The Grand Budapest Hotel (2014)



Director: Wes Anderson
Cast overview: Ralph Fiennes, F. Murray Abraham
Running time: 100 minutes

This review ends a temporary hiatus in my reviewing caused by starting university. The latter, ironically, was the reason I watched this film last night, as part of the film society, and I was pleasantly surprised. Wes Anderson has always struck me as someone who makes kooky, bizarre, and strange films - it's what he's probably known for, to be fair - so I wasn't much expecting to enjoy this as he didn't really seem my type of director. However, I did.
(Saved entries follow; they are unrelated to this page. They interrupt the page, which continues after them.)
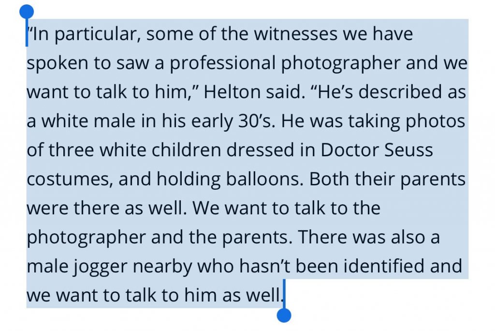This screenshot has height=331, width=495.
Task: Click the selection start handle at top
Action: 27,12
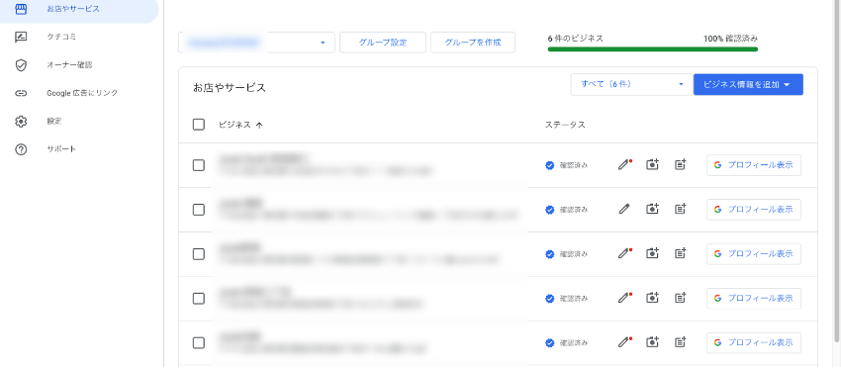Sort by the ビジネス column header arrow
The width and height of the screenshot is (841, 368).
click(259, 125)
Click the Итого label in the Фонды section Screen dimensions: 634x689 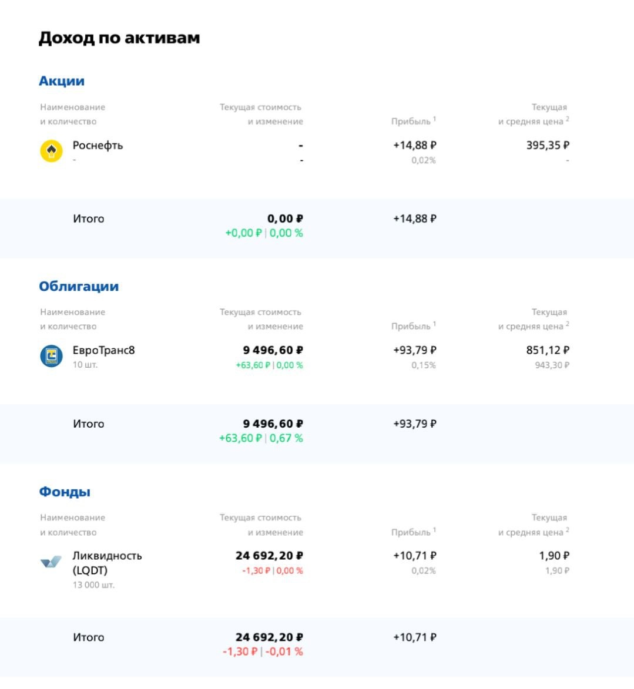pyautogui.click(x=88, y=637)
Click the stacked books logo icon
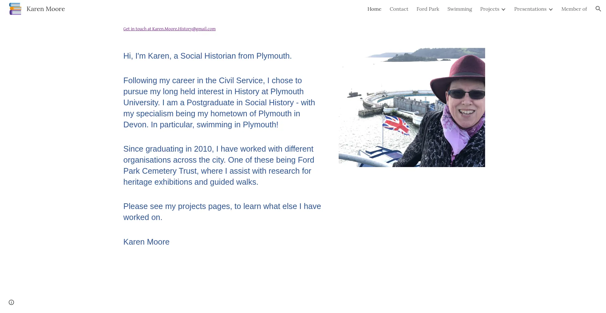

Firstly, it's Ralph Fiennes who steals the show with a fantastic, engaging performance, though most of the cast - strong and varied - offer breadth and depth to their roles, particularly Sam Neill. Not only this, but the film looks terrific, sounds terrific, is extremely well-made and well-directed, and is all-round a decent show of Anderson's abilities and idiosyncrasies to a newbie of his work. Considering the film's title, very little of it actually takes place in the hotel, compared to the prisons, trains, and countryside that form most of the setting. However, that's not a criticism - the other settings give it variety and probably stopped it from becoming stale and predictable.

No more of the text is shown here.